I think I can and also those other small percentages that suffer from megalomania and put vast amounts of profits ahead of humanity.

anyone playing a game as complex as capitalism can be counted on to try and game the system as much as possible

No, just the scumbags. I’ve been honored to know many dynamic people in my life that have sacrificed loads of money for morals and ethics. I give them credit and respect for their decisions just as much I lay blame and responsibility for those who choose the other path.

I wish more Americans wouldn’t throw away things like the need for ethics and self-responsibility just because a bunch of rich people wrap themselves up in legalese and paperwork while hiding under the cloak of “corporations” and offering public relations pittances to charities.

Even Warren Buffet admits that although he pays too little in taxes, he also says that he won’t pay more unless someone makes him. Hate the game, not the player.

No, I hate the game and the player, because the players shape the game. Like many scummy megalomaniacs, Warren Buffet is pretty crafty in protecting his addiction. When chronic tax evader Warren Buffet said there should be higher taxes, he very consciously only focused on taxes that would barely cut into his own bottom line. Much of the corporate media charmingly avoided that point when “reporting” his statements.
****
Reproduce verbatim the exchange on wealth, ethics, and taxes, everything from "I wish more" down to "not the player.".
****
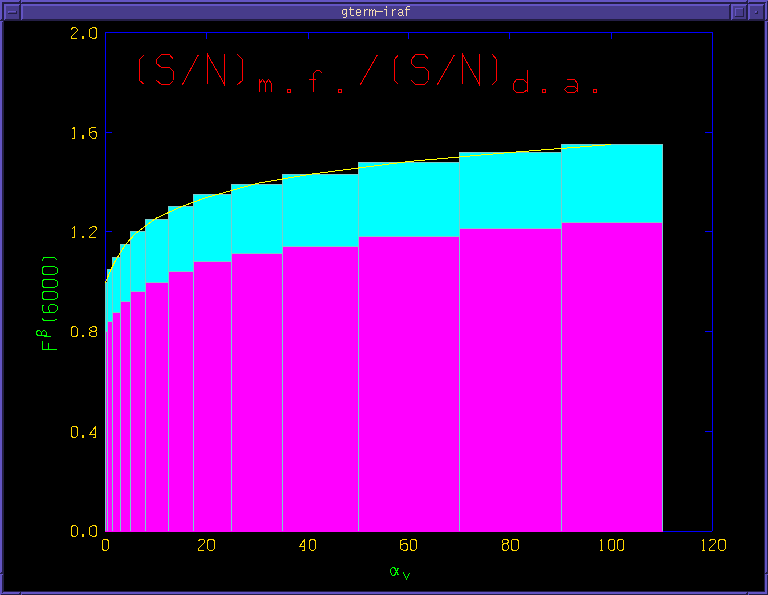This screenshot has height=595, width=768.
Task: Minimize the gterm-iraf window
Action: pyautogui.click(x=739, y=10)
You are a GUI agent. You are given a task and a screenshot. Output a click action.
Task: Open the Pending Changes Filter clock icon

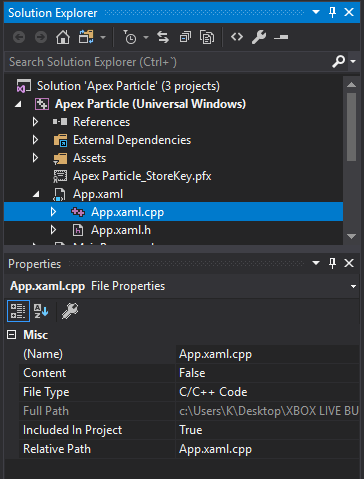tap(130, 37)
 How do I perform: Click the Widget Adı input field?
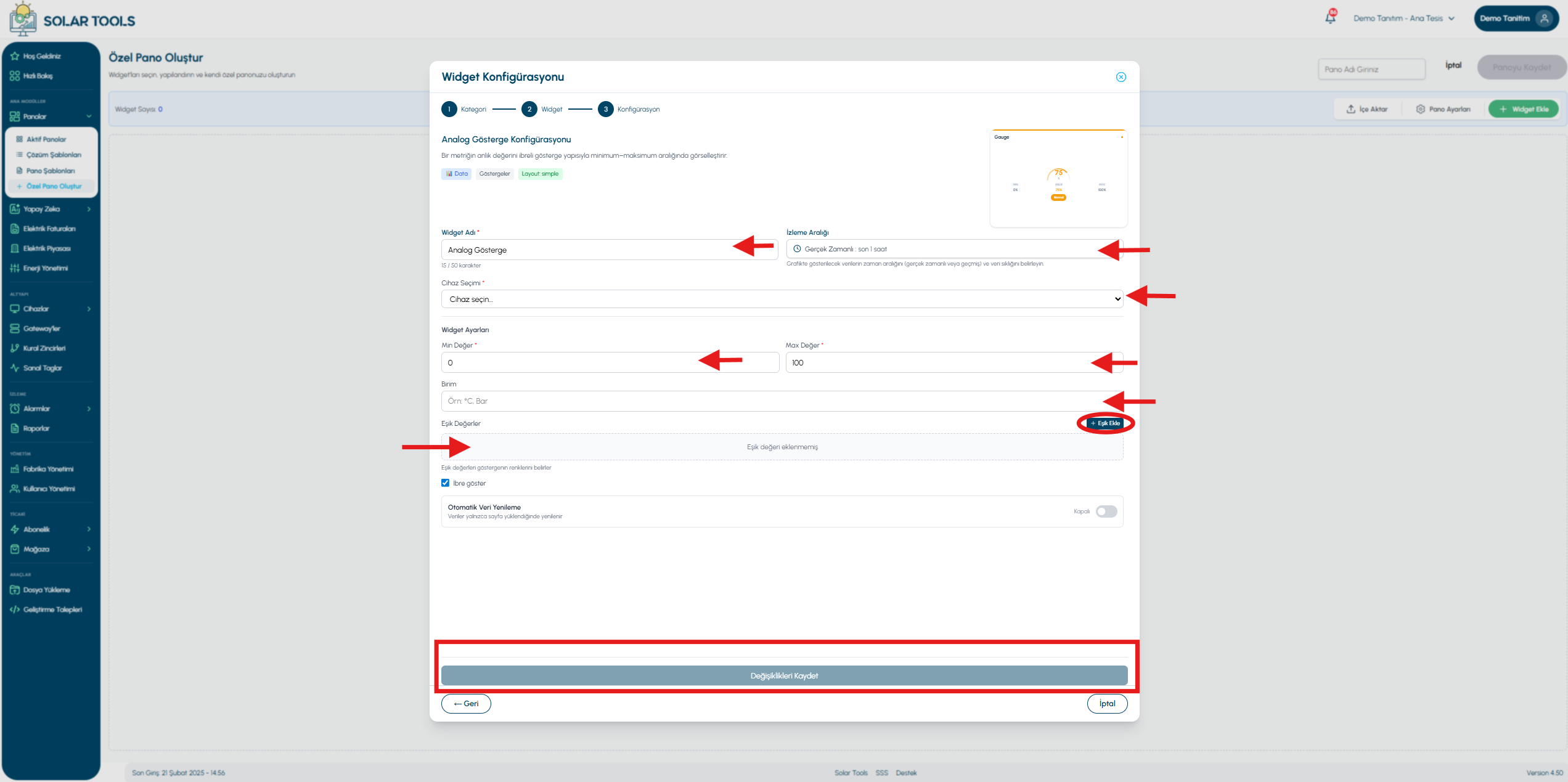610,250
****
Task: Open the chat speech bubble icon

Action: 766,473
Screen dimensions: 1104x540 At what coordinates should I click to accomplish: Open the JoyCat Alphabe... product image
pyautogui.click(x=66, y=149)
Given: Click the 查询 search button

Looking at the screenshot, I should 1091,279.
****
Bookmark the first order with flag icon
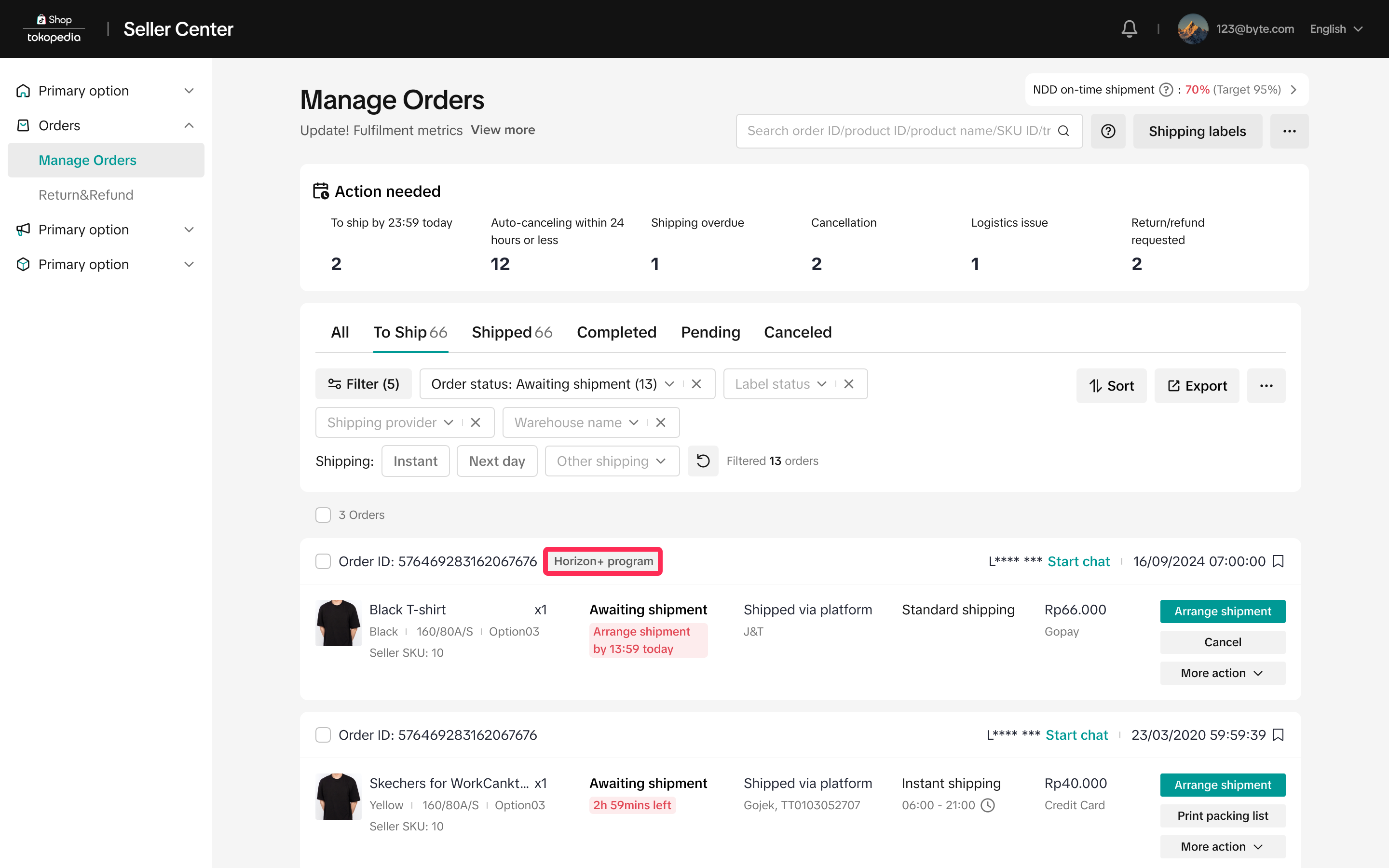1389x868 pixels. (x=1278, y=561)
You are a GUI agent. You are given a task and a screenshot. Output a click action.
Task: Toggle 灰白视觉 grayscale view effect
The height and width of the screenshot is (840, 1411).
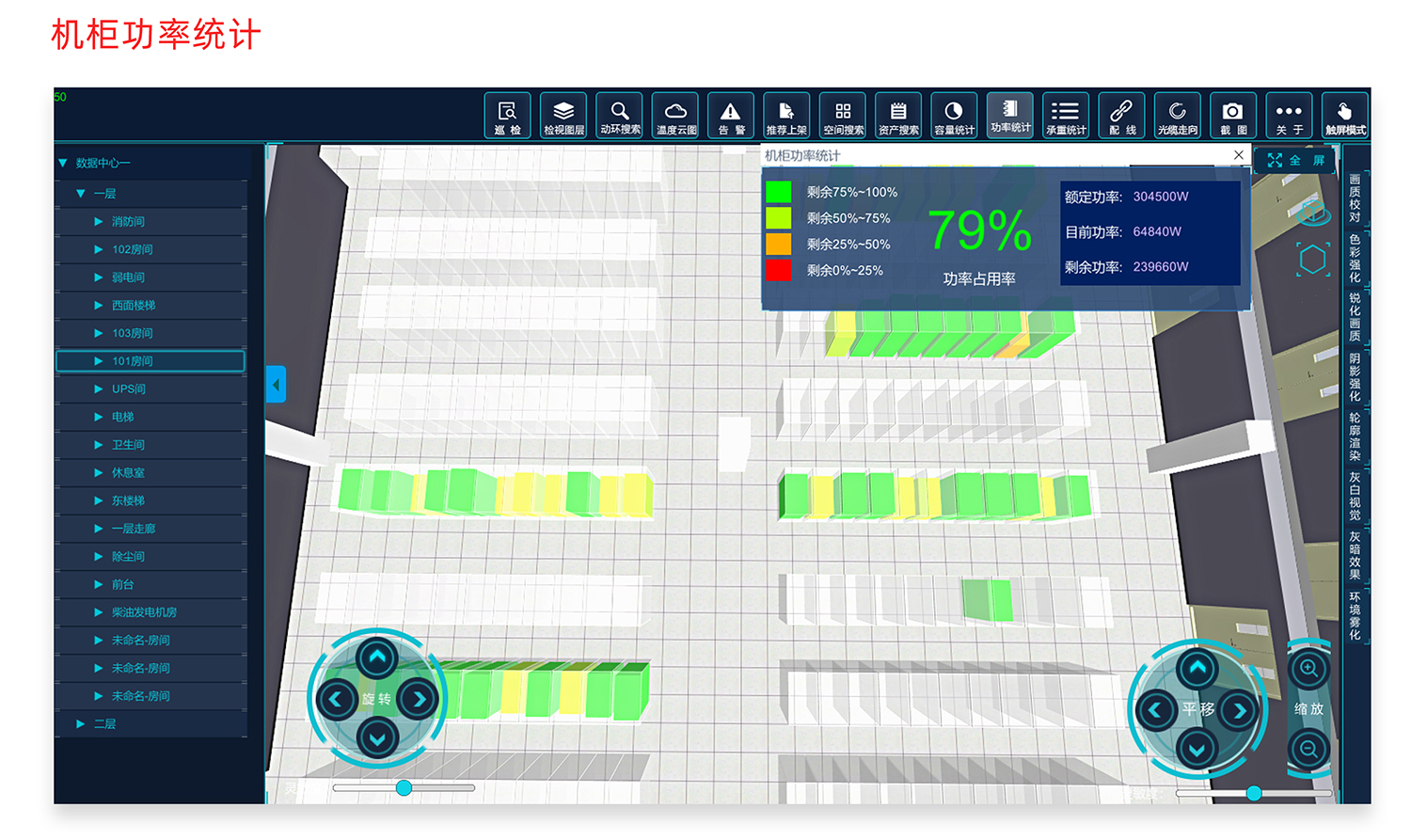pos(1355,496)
****
*WORKED SOLUTION*.
I wish more Americans wouldn’t throw away things like the need for ethics and self-responsibility just because a bunch of rich people wrap themselves up in legalese and paperwork while hiding under the cloak of “corporations” and offering public relations pittances to charities.

Even Warren Buffet admits that although he pays too little in taxes, he also says that he won’t pay more unless someone makes him. Hate the game, not the player.